The End of Days? The Zombie Apocalypse? The US Fiscal Cliff Dive? The Alien Invasion of Earth? An Iran-Israel nuclear armageddon? EU collapse?

So what are you planning on doing that day? Me, I have enough guns and ammo to take out a few thousand green aliens. I also have all of my saws sharp and lots of gas in the event of an onslaught of zombies at close quarters. Cannot hurt to clean all the guns and sharpen and tune all the saws. If the electricity goes out for good I have the saws and more than enough local trees to cut for fuel. I also have a month supply of beer on hand in case the Federal Government folds up shop.

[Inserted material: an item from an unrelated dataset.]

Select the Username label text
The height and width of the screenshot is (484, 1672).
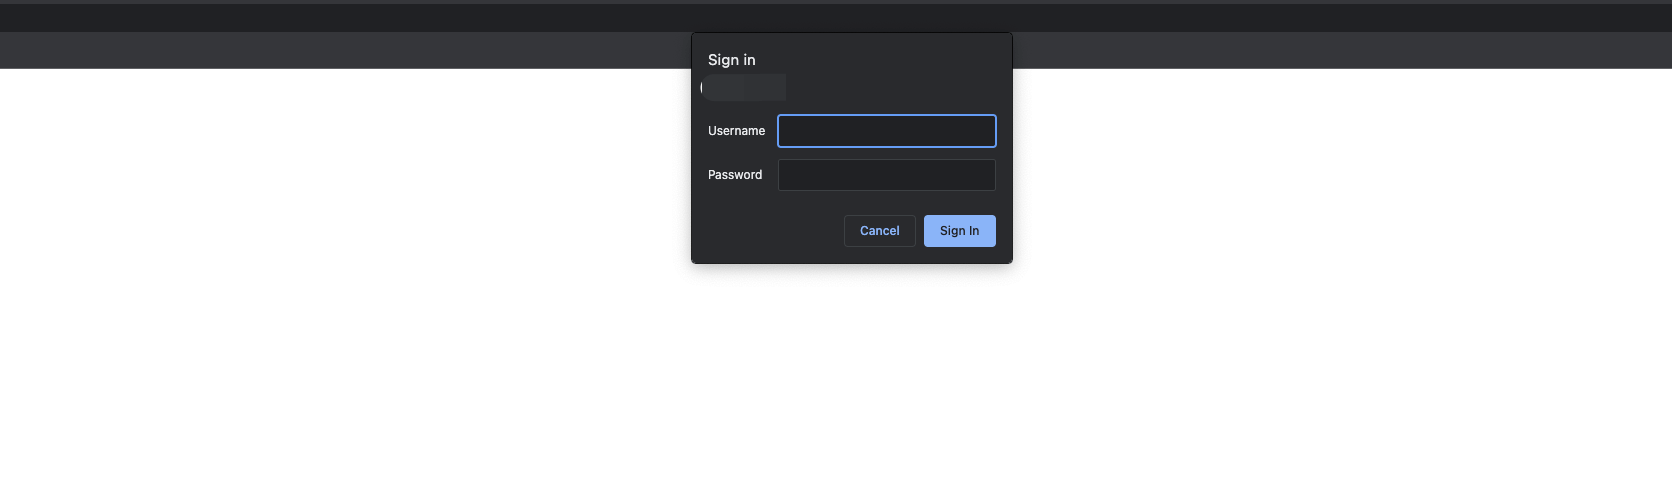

Then if none of this stuff happens, I have a few parties to go to and a lot of beer to consume.
 
If they couldn't see Cortez coming they damn sure couldn't see the end of the World coming.
 
Uh... a bit of history here: the Mayans were gone by the time Cortez conqured the... Aztecs. Different mezoamerican tribe, different location, different time, and all that.
 
I know but it always makes me chuckle. Just like the discovery this year of a long count calendar that goes way beyond 2012. In the seventies I wrote a computer program for my wife's uncle who was a Mayan scholar. It converted long count calendar dates to Gregorian calendar dates. Me and him spent many an hour over many a brew talking all things Mayan.
 
I am personally hoping for the zombie apocalypse!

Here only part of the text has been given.